Norman points to YouTube’s most subscribed star PewDiePie as an influencer calling the shots. The short form media revolution is not a fad.

“What’s happening is millennials and the generation that follow them are attaching themselves and attaching their influence to people who they much more see as members of their peer group and do things that they believe, in one way or another, they could do themselves. Which of course they never really did with football players and popstars and so forth in earlier generations,” said Norman.

While he says data will be more important than ever in this new world, Norman was also keen to point out it isn’t something all brands should be considering.
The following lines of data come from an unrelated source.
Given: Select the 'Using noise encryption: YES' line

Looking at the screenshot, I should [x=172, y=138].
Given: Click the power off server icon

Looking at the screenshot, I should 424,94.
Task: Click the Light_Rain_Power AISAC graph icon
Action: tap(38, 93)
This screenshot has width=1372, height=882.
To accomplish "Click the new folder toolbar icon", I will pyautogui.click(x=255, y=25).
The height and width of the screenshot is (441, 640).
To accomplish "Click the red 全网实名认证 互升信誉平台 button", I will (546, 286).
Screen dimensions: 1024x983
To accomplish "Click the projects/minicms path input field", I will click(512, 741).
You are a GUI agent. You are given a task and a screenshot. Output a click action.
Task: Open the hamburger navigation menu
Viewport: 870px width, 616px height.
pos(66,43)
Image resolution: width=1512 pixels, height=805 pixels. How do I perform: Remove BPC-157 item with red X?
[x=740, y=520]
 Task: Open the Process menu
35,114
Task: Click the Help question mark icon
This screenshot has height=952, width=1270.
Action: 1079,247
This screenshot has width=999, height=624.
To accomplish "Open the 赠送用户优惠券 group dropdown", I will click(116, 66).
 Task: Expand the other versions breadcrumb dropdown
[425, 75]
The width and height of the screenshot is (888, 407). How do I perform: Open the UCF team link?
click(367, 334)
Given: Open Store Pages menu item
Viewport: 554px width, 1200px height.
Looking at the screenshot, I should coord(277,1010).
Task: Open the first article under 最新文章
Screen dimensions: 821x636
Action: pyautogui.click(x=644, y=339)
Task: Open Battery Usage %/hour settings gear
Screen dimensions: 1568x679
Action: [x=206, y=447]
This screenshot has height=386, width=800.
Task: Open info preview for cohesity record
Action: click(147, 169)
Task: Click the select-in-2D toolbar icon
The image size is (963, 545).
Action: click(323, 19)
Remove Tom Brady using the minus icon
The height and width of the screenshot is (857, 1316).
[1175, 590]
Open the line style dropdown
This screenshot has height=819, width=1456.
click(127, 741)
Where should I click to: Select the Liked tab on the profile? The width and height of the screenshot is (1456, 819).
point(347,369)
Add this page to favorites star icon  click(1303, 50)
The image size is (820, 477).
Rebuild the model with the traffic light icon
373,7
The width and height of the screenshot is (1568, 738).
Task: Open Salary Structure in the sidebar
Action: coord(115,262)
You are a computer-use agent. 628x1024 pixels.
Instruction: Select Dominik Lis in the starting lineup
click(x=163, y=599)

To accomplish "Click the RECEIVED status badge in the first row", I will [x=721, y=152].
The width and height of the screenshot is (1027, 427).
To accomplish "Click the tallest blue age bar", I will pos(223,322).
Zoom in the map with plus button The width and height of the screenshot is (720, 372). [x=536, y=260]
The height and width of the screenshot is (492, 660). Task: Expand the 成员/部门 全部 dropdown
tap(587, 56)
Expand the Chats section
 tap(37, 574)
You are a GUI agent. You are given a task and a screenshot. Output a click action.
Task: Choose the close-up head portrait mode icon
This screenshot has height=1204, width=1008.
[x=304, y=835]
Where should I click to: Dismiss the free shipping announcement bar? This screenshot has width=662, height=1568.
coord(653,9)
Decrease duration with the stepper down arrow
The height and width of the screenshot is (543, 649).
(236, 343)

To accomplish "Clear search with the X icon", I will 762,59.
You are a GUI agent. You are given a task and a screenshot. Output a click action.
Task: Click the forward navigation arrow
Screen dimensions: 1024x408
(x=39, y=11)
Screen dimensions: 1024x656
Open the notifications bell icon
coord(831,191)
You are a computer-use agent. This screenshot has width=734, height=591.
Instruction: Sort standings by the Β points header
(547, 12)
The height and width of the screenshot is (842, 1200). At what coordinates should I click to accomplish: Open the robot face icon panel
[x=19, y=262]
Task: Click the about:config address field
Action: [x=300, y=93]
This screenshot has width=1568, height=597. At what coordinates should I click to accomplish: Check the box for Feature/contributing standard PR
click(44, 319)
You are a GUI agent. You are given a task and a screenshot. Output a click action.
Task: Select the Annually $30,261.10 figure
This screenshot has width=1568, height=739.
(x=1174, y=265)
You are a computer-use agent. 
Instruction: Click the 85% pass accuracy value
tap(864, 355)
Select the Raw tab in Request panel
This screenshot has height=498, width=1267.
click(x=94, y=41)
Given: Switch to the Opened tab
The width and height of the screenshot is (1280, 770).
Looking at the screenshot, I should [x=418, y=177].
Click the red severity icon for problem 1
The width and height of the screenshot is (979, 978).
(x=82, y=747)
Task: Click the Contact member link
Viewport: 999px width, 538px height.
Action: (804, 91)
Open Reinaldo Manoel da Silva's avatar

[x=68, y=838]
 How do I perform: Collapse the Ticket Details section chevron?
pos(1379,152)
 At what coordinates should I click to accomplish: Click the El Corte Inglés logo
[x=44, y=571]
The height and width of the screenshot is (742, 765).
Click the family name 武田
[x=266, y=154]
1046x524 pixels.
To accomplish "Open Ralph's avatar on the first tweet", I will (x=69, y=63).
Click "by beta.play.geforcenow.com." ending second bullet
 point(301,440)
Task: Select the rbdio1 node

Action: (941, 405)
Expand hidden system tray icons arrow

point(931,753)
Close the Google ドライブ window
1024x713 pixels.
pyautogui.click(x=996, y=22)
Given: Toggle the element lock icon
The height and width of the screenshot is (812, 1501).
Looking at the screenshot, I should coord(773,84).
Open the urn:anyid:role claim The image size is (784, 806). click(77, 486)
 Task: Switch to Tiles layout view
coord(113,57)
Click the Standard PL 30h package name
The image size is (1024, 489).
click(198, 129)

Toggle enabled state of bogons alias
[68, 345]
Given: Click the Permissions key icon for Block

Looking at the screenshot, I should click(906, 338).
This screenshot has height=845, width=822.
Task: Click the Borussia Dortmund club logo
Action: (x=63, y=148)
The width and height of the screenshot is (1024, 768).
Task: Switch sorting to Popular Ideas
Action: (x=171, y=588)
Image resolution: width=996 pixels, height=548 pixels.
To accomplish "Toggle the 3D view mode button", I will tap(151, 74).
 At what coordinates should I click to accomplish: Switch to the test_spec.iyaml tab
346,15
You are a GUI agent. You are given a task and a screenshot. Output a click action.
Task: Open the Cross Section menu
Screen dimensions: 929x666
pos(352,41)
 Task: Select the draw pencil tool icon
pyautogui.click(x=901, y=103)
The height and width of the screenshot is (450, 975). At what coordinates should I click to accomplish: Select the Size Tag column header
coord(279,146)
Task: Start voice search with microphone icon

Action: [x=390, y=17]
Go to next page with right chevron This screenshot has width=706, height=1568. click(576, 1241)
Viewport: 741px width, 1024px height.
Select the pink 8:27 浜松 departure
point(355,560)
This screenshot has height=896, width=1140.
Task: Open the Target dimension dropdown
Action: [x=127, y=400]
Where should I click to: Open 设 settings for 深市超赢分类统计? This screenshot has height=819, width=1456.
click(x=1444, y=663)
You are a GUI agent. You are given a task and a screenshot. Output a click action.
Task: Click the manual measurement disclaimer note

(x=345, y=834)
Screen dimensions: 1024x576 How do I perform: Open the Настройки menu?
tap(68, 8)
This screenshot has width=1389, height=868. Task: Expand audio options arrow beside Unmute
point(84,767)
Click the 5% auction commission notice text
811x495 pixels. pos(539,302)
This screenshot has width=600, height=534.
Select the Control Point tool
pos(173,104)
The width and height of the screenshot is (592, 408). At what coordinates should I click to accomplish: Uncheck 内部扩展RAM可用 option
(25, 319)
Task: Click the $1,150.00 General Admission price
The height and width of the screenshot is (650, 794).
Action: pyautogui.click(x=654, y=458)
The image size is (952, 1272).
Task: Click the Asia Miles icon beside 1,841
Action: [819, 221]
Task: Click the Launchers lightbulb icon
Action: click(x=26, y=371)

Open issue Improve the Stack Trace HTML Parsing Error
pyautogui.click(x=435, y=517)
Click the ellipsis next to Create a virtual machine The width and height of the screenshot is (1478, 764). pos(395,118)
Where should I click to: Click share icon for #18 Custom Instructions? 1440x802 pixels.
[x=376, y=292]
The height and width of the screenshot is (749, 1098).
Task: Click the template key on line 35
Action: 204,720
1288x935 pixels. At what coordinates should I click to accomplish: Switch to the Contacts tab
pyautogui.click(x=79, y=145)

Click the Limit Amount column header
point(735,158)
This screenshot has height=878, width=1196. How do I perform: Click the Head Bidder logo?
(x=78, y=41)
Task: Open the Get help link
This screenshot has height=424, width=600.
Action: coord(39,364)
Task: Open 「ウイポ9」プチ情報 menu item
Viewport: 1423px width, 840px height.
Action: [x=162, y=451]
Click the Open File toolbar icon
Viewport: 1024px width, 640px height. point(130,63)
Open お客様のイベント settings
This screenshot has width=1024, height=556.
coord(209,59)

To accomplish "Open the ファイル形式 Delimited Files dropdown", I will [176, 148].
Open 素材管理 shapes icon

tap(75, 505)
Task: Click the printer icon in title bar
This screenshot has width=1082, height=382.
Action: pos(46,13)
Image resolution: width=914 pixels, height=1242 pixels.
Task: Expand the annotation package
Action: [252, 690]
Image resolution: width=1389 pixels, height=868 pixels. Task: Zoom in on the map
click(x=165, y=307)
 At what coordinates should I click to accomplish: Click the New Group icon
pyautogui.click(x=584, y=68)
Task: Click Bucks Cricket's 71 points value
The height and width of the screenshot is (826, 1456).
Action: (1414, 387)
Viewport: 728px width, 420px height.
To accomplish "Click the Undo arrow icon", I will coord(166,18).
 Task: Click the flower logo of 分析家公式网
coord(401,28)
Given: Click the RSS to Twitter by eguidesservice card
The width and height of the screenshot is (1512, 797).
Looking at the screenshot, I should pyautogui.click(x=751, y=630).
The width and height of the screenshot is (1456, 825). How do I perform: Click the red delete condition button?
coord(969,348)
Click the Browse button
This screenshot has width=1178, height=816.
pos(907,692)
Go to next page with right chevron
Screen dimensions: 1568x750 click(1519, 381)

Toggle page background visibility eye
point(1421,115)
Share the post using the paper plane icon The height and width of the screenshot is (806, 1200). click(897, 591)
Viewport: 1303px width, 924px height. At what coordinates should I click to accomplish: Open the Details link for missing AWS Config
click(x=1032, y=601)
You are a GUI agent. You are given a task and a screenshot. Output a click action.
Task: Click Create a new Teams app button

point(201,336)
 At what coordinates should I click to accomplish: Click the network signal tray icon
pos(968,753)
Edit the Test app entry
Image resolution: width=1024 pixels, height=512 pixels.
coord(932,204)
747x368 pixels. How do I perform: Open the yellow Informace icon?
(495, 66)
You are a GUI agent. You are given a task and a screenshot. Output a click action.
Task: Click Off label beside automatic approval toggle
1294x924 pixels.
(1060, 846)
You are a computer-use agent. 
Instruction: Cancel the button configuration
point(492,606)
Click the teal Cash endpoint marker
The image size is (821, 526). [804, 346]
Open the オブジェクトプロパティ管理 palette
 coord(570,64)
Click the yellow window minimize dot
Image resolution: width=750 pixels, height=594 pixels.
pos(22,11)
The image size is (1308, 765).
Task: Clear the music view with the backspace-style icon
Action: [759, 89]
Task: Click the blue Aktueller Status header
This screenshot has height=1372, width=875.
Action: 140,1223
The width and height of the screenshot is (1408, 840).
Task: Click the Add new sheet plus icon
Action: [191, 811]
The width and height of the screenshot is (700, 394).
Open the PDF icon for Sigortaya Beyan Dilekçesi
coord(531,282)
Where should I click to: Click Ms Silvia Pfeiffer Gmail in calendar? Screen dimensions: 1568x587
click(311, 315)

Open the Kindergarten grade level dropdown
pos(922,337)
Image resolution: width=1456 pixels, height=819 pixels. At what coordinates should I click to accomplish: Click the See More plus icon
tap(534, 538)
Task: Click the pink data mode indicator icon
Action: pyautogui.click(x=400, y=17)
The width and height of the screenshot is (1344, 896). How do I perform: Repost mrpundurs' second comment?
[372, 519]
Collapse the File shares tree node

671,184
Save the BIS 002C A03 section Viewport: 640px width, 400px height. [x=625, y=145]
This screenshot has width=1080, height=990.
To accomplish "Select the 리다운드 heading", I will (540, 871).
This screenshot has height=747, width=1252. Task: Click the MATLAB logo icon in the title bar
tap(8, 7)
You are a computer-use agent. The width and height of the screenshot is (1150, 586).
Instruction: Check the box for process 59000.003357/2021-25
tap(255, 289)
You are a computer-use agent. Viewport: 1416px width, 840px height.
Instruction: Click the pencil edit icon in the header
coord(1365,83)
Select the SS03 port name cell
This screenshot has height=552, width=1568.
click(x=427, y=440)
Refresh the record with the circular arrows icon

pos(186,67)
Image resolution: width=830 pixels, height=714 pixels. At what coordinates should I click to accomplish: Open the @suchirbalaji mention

“Data is a huge world for us now. The transformation of the industry from a faith based to a data driven market in the last 24 months is incredible. There are aspects in which it has gone too far. It’s important that we retain some sense of context about that and understand that there is a hierarchy of advertisers to who data is more valuable than others.”

“Data is at its most valuable when it opens up new revenue opportunities, when it opens up new segmentation opportunities. A lot of people have taken this general view that somehow programmatic is the new everything.”

“There’s going to be a number of advertisers in the packaged goods area that actually discover after some flirtation  or another that the costs of tech, the costs of people to operate that tech the costs of data the cost of analytics and so force is going to add so much to the underlying cost of the inventory that they would be better off buying on a contextual basis in the first place.”